The litigated claims covered Amgen’s drug Repatha® as well as Sanofi’s competing drug Praluent®, and Amgen sued Sanofi for infringement in 2014. Sanofi counterclaimed invalidity of the patents for not meeting the enablement requirement, among other issues. The District and Federal Circuit Courts both sided with Sanofi, citing earlier case law on enablement in the US (primarily in re Wands, 858 F.2d 731, in which the Federal Circuit laid out factors when determining whether patent claims are enabled or require the skilled person to engage in “undue experimentation”).

The Federal Circuit concluded that Amgen’s claims were broad but the guidance and examples presented were narrow, and thus the claims were not enabled by the specification. In appealing to the Supreme Court, Amgen alleged that, in its decision on whether Amgen’s specification was enabling, the Federal Circuit was unfairly holding Amgen’s patents to a higher standard than what was required by the statute.

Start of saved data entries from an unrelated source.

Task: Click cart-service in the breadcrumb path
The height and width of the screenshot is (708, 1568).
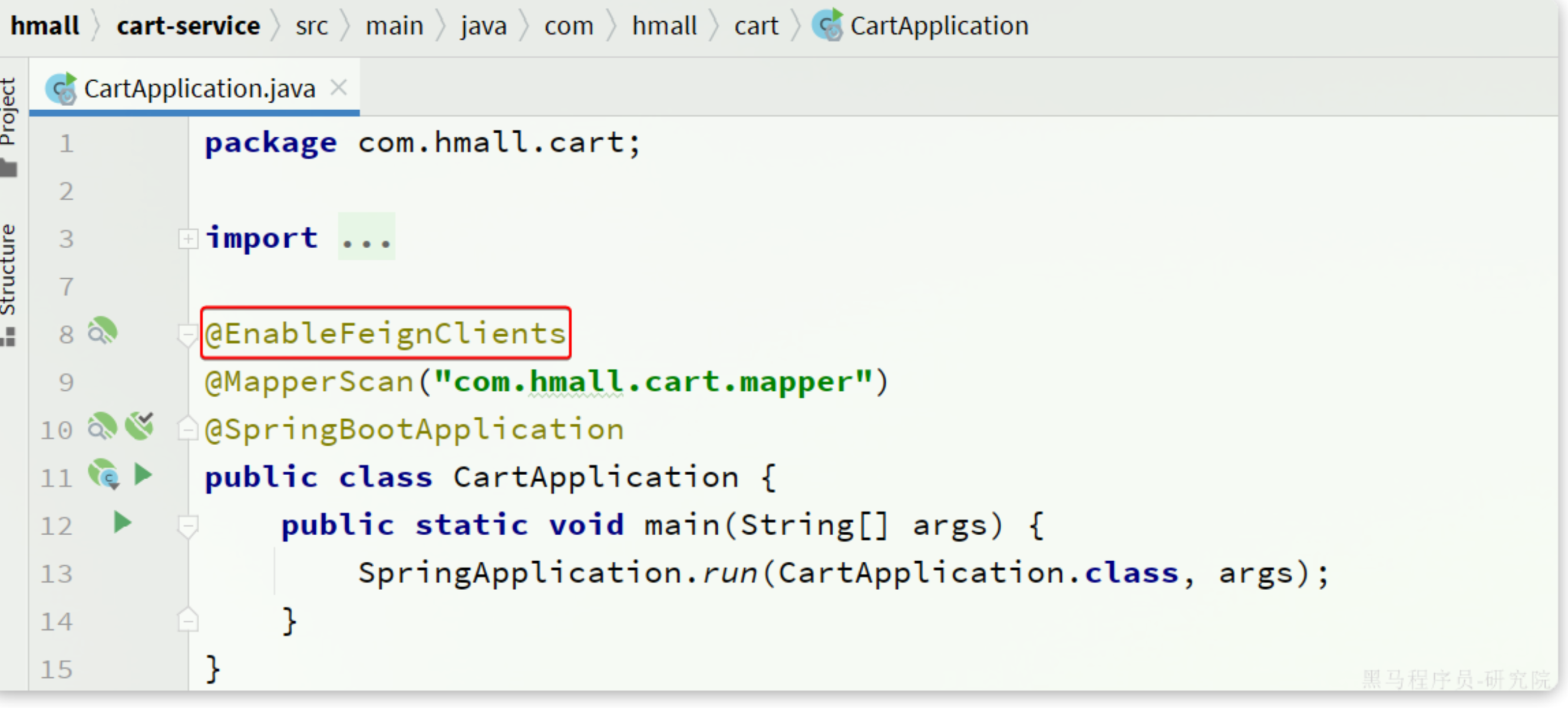Action: [188, 25]
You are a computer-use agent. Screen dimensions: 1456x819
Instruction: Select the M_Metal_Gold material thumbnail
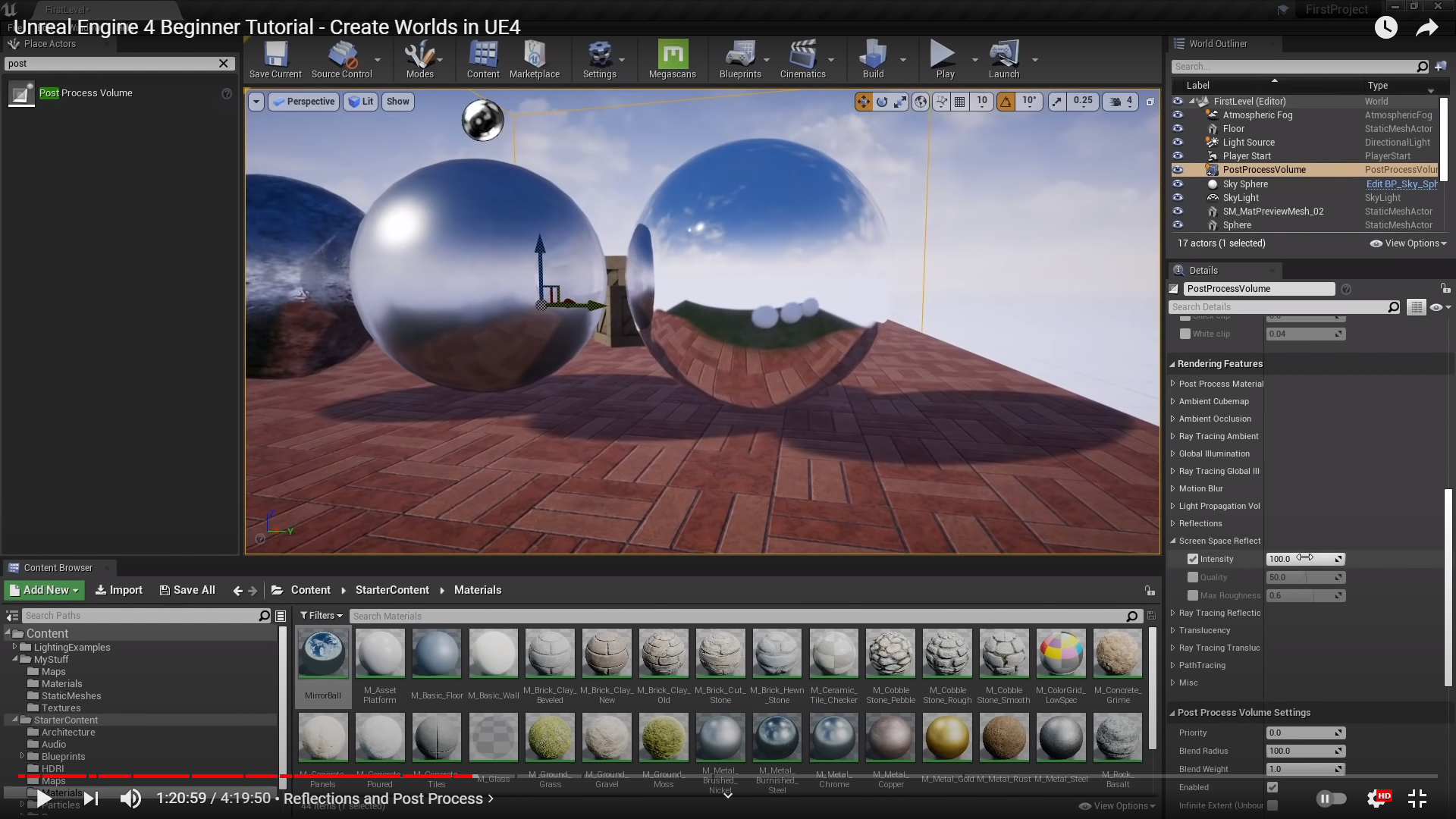point(947,737)
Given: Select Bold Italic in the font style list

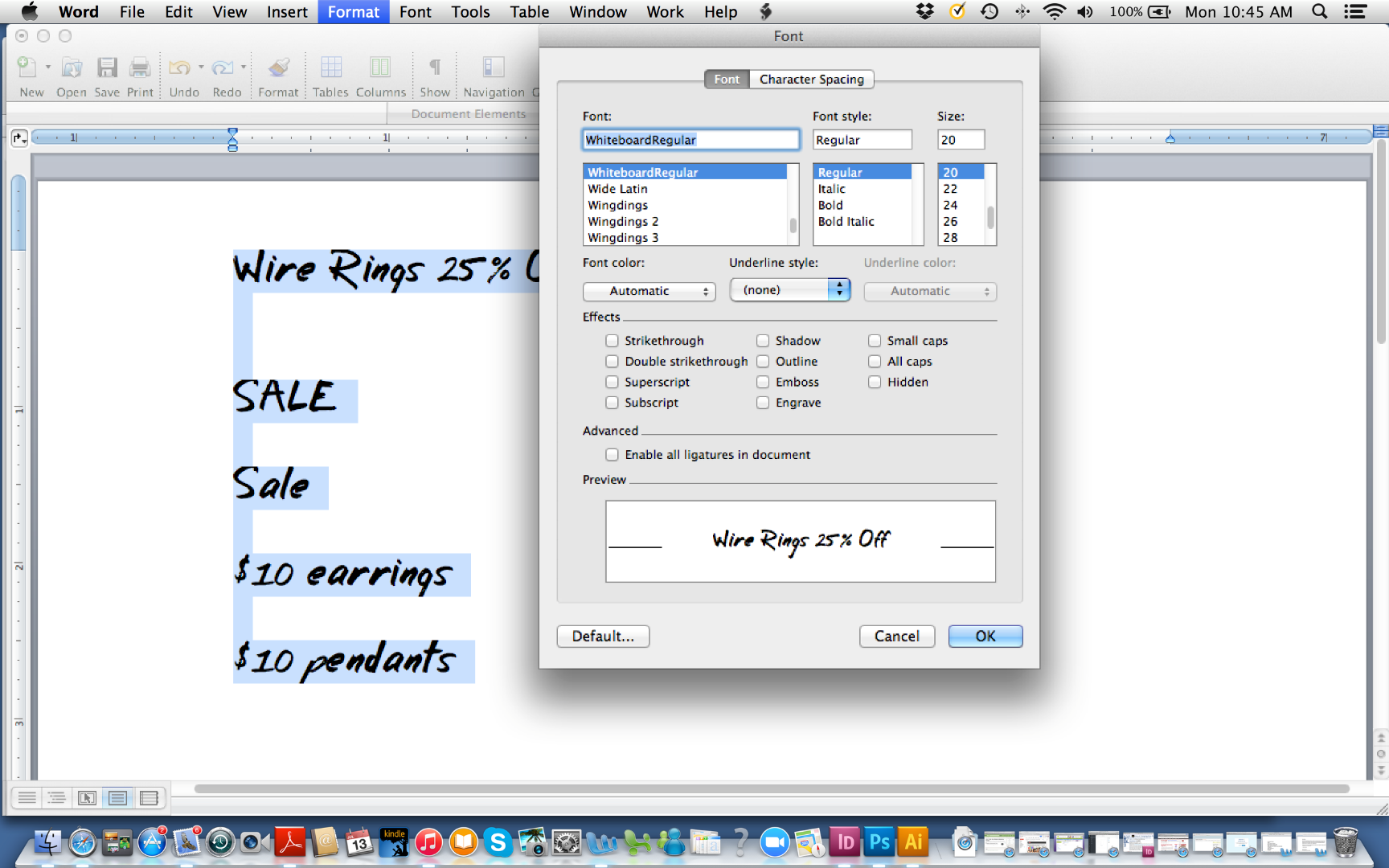Looking at the screenshot, I should point(846,221).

Amgen’s appeal asked specific legal questions of the Supreme Court:

  • Whether enablement is governed by the statutory requirement that the specification teach those skilled in the art to “make and use” the claimed invention under 35 U.S.C. § 112 or
  • Whether, as the Federal Circuit had decided, the specification must instead enable those skilled in the art “to reach the full scope of claimed embodiments without undue experimentation” – that is to say, to cumulatively identify and make all or nearly all embodiments of the invention without substantial “time and effort”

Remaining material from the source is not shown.